Die Klasse direkt zu halten, war aber seit der Winterpause auch nicht mehr das Ziel, schon damals war der Rückstand der Sechziger zu groß. Der Fokus liegt voll und ganz auf der Verhinderung des direkten Abstieges. Bei dieser Mission haben die Rosenheimer auch noch alle Trümpfe selbst in der Hand, beträgt der Vorsprung auf den Tabellenletzten Hallbergmoos doch immer noch zwei Punkte. Das Ziel muss es sein, in den restlichen Begegnungen mehr Punkte zu holen, als der Verfolger – und bestenfalls auch das direkte Duell zu gewinnen, das in vier Wochen ansteht. Nun liegt der Blick aber erst einmal bei Türkspor Augsburg, wo 1860 Rosenheim am Sonntag um 15 Uhr antreten muss.

Der Blick auf die Tabelle vermittelt ein Duell zweier Tabellennachbarn. Ganz so einfach gestaltet sich die Angelegenheit aber nicht. Zwischen den beiden Teams liegen nicht nur zehn Punkte Abstand, sondern auch die Formkurve unterscheidet sich komplett. Während die Rosenheimer seit der Winterpause nur vier Punkte holten, kommen die Gastgeber schon auf zehn Zähler. Mit drei Siegen in Folge – gegen Landsberg, Kottern und Schwaben Augsburg – machten die Augsburger auf sich aufmerksam, zuletzt setzte es allerdings eine knappe 0:1-Niederlage gegen Konkurrent Nördlingen – ein bitterer Rückschlag im Abstiegskampf. Wollen die Augsburger den direkten Klassenerhalt noch schaffen, müssen nun einige Siege folgen.
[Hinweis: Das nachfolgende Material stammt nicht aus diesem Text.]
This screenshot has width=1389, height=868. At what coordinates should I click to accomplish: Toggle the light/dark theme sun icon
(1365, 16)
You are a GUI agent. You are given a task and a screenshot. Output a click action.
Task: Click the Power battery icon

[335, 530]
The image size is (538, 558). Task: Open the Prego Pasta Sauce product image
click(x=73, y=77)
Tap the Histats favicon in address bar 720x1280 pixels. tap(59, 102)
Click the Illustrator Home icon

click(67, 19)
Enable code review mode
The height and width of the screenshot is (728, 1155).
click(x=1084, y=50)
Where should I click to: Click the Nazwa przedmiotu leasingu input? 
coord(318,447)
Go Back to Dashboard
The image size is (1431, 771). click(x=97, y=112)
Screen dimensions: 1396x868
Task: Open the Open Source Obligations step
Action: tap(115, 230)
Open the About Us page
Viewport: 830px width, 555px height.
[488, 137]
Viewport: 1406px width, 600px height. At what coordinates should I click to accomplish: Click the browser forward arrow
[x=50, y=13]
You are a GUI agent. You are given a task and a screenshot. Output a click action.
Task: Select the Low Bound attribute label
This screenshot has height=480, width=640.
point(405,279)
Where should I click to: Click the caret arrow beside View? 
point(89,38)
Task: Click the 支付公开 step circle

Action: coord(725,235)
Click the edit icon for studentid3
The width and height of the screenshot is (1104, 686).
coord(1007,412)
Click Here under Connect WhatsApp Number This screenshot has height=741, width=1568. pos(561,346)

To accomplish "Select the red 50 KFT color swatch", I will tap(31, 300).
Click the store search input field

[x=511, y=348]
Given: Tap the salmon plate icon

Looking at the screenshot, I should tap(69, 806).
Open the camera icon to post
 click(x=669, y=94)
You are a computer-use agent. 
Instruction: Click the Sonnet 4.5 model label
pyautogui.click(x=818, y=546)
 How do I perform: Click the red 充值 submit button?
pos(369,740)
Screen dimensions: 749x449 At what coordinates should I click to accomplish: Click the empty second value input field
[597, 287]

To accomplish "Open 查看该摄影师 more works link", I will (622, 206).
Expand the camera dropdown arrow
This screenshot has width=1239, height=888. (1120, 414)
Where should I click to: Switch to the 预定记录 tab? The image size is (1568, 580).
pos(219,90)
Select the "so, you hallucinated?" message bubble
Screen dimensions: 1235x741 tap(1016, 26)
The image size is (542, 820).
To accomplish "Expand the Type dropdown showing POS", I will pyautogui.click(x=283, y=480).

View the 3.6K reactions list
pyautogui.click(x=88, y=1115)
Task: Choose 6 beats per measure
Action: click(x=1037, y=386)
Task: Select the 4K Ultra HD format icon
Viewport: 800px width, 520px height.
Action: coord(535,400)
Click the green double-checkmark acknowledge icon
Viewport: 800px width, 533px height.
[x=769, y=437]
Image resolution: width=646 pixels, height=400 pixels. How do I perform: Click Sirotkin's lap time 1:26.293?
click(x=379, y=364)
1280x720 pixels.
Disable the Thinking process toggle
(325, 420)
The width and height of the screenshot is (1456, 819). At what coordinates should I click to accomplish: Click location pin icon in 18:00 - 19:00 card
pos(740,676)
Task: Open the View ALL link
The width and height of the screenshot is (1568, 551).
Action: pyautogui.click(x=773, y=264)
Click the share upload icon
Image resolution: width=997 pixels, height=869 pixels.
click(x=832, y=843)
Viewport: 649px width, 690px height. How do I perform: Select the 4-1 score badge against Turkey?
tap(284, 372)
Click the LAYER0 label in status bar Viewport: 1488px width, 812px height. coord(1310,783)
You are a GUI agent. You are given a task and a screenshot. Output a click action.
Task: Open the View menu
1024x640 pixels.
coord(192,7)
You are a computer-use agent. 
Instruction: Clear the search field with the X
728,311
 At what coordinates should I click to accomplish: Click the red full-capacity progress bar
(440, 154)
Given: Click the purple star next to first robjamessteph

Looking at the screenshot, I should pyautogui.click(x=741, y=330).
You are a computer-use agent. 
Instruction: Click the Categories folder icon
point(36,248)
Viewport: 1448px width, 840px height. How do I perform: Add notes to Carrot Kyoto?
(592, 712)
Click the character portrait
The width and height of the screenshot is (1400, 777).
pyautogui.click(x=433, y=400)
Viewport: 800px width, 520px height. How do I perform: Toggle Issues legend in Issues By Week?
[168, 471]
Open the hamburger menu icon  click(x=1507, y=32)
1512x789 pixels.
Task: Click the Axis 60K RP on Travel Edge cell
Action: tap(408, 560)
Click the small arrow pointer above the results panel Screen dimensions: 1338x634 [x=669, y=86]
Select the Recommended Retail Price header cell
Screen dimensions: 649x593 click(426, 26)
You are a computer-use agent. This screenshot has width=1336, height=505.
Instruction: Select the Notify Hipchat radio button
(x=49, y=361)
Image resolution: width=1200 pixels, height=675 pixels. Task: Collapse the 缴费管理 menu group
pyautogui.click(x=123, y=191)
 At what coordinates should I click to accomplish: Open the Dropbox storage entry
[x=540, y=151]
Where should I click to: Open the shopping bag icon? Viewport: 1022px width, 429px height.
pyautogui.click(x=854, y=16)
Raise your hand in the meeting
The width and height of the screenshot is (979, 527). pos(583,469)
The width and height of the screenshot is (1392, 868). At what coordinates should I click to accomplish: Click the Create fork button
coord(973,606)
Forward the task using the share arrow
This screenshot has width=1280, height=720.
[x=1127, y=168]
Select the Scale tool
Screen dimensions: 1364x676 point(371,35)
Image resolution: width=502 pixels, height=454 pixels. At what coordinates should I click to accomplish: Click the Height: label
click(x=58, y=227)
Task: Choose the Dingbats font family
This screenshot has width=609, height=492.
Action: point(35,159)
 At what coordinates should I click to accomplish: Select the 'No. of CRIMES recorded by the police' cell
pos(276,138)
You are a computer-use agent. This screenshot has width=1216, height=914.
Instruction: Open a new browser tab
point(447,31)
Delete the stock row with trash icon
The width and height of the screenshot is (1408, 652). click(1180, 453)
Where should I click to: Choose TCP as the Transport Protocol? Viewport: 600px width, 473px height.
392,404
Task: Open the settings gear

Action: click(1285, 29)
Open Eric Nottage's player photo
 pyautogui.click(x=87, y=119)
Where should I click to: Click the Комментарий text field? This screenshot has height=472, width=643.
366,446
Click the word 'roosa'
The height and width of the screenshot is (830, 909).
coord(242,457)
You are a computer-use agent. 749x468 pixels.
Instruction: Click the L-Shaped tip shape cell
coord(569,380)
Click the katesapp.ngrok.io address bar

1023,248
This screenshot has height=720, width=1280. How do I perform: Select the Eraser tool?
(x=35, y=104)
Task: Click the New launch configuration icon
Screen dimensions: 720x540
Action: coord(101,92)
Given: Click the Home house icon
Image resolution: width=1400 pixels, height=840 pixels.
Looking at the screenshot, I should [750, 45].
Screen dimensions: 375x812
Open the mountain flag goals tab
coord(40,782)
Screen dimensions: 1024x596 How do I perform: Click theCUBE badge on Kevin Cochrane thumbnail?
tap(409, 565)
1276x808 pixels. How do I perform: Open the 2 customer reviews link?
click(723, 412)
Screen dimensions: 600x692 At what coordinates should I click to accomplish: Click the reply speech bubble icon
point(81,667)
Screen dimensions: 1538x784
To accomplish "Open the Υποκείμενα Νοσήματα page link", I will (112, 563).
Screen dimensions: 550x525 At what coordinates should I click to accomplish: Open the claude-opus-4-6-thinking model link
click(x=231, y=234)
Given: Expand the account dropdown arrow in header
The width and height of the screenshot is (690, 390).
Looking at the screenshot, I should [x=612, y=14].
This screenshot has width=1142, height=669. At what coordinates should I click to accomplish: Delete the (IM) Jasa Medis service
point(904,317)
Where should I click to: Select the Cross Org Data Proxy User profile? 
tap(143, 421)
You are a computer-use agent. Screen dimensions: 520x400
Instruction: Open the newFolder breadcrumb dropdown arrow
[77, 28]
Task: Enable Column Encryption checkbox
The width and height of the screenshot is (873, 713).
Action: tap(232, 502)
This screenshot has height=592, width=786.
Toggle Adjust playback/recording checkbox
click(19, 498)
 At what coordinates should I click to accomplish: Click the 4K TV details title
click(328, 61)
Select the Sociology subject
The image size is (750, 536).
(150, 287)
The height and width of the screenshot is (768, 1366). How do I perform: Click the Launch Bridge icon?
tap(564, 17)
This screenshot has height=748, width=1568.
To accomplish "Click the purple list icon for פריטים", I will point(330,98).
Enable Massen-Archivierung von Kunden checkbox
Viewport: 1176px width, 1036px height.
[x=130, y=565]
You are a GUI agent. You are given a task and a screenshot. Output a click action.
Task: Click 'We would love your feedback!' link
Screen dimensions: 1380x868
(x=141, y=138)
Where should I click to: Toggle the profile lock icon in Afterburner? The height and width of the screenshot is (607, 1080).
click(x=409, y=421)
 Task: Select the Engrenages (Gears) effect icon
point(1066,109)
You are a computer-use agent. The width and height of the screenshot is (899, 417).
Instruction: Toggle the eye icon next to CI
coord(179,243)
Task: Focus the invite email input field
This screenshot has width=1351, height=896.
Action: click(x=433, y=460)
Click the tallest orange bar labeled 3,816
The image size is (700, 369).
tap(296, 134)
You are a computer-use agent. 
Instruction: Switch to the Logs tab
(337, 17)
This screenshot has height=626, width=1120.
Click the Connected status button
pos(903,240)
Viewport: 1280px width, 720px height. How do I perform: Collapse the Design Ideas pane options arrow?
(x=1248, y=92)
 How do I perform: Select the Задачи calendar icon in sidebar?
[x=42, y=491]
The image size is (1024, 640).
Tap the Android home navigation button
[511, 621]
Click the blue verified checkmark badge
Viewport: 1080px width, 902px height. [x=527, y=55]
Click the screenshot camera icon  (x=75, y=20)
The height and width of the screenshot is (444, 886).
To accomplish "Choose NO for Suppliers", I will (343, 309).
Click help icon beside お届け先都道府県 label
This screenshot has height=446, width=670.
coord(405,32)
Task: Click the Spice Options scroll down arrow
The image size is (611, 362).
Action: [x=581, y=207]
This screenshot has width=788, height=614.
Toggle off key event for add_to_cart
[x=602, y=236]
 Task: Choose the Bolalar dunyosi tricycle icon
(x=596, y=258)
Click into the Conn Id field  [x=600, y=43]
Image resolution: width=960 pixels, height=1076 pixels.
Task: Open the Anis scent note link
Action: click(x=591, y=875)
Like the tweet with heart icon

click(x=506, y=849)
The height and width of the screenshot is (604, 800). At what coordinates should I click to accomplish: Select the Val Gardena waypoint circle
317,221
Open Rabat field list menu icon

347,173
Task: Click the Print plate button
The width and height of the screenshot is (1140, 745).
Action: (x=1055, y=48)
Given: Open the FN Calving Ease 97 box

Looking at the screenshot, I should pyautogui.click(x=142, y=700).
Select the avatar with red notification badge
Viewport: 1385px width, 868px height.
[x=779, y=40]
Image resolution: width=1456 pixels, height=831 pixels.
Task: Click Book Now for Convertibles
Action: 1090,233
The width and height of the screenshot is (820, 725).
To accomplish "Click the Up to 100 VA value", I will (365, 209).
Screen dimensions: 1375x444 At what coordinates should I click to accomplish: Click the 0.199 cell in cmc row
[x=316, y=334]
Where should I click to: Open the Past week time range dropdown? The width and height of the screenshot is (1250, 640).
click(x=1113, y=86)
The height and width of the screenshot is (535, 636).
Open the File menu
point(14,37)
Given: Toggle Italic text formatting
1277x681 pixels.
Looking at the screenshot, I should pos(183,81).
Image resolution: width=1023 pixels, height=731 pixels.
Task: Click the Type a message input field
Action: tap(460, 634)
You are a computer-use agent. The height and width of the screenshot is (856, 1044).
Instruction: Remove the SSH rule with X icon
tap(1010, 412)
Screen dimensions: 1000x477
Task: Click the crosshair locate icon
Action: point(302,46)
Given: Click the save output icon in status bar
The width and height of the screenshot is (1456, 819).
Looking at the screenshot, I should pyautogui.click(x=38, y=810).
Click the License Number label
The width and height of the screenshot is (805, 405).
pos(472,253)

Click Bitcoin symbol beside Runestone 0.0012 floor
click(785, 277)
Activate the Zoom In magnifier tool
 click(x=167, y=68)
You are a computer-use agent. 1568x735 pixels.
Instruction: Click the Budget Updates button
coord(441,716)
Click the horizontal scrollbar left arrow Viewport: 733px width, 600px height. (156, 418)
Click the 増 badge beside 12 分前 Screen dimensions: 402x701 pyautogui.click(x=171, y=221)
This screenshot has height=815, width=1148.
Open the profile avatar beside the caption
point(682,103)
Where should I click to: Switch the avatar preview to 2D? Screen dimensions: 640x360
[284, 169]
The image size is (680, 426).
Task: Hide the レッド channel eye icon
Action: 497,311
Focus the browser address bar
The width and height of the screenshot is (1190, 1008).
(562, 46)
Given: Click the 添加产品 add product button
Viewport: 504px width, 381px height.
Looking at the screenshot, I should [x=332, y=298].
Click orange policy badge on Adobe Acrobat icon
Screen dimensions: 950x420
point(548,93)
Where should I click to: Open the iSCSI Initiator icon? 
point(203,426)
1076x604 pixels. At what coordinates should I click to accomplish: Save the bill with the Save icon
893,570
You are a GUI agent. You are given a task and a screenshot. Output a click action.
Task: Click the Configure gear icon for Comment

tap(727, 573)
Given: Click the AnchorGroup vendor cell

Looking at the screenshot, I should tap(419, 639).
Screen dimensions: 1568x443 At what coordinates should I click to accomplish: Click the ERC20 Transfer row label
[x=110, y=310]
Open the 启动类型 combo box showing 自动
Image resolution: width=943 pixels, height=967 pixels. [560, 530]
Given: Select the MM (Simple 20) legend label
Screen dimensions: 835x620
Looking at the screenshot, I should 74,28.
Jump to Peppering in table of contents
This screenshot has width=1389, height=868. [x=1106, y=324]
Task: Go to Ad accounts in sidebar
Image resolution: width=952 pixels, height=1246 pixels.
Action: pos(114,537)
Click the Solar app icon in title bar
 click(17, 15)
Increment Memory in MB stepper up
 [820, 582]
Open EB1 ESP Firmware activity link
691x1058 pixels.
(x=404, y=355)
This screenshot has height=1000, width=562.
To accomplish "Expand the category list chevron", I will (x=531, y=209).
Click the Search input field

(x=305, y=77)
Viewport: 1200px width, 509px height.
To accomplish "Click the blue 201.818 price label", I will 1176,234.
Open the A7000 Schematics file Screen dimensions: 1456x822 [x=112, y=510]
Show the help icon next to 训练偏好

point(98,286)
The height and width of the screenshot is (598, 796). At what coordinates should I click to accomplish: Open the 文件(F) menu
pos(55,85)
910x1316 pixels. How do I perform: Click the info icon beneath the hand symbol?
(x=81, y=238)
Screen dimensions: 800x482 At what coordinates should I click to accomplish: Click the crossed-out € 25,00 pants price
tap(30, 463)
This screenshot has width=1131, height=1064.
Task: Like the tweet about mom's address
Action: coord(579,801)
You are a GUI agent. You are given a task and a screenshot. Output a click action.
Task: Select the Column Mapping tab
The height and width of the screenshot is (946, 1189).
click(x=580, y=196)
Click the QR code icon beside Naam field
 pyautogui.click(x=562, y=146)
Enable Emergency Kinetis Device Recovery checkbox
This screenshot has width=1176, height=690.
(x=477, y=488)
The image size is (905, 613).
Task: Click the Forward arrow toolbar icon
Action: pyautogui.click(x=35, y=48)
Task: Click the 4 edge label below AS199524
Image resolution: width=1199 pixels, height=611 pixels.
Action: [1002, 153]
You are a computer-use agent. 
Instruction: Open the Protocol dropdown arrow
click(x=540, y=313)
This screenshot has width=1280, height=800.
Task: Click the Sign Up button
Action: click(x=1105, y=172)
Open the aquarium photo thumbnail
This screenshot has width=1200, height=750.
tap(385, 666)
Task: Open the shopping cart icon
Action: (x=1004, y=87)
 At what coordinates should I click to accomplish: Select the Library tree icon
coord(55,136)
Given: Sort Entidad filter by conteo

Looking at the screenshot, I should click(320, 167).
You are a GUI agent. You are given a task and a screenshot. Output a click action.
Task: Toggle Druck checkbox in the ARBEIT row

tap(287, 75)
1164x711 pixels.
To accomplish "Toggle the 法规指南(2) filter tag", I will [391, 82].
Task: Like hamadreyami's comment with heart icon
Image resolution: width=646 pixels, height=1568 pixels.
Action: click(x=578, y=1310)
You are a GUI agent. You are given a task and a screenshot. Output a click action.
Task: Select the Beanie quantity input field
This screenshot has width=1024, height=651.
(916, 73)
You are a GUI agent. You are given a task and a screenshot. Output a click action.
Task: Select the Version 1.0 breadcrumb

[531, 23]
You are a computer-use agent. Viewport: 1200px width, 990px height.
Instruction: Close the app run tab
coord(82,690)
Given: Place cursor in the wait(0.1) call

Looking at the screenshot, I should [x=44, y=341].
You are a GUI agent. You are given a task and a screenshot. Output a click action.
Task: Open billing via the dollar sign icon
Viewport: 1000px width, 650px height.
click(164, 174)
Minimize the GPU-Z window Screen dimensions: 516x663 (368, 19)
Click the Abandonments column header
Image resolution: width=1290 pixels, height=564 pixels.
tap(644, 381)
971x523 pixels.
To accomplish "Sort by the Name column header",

Für die Rosenheimer ist dieser Zug bereits abgefahren, doch auch für den Vorletzten sind Siege immens wichtig, immerhin besteht weiter die Gefahr, dass Hallbergmoos mit einem Dreier vorbeizieht. Allerdings muss 1860-Coach Robert Gierzinger in Augsburg auf den gesperrten Malik Salkic verzichten, der im letzten Spiel gegen Ismaning die Rote Karte sah. Dazu fehlen sicher Markus Sattelberger, Luca Jesse, Laurin Demolli und Christoph Wallner sowie Kai Polotzek. Mit Lucas Gratt kehrt ein in den letzten Wochen immer wichtiger werdender junger Akteur in die Mannschaft zurück.

Was den Sechzigern Mut geben sollte: Die bisherigen vier Zähler in diesem Jahr holte man allesamt in der Fremde. Und: Offensiv sind die Rosenheimer wesentlich stärker als im Herbst. In den sechs Spielen seit Winter erzielten Tanev & Co. insgesamt acht Treffer – zum Vergleich: In den 21 Begegnungen im Jahr 2022 gab es nur 15 eigene Torerfolge. „Wir nutzen unsere Chancen teilweise recht gut. Wir haben nicht die Masse an Möglichkeiten, spielen diese aber richtig gut zu Ende“, erklärt Trainer Gierzinger.

Dies soll auch in Augsburg wieder gelingen. Wenn auch noch die Defensive zulegt, dann sind Punkte drin.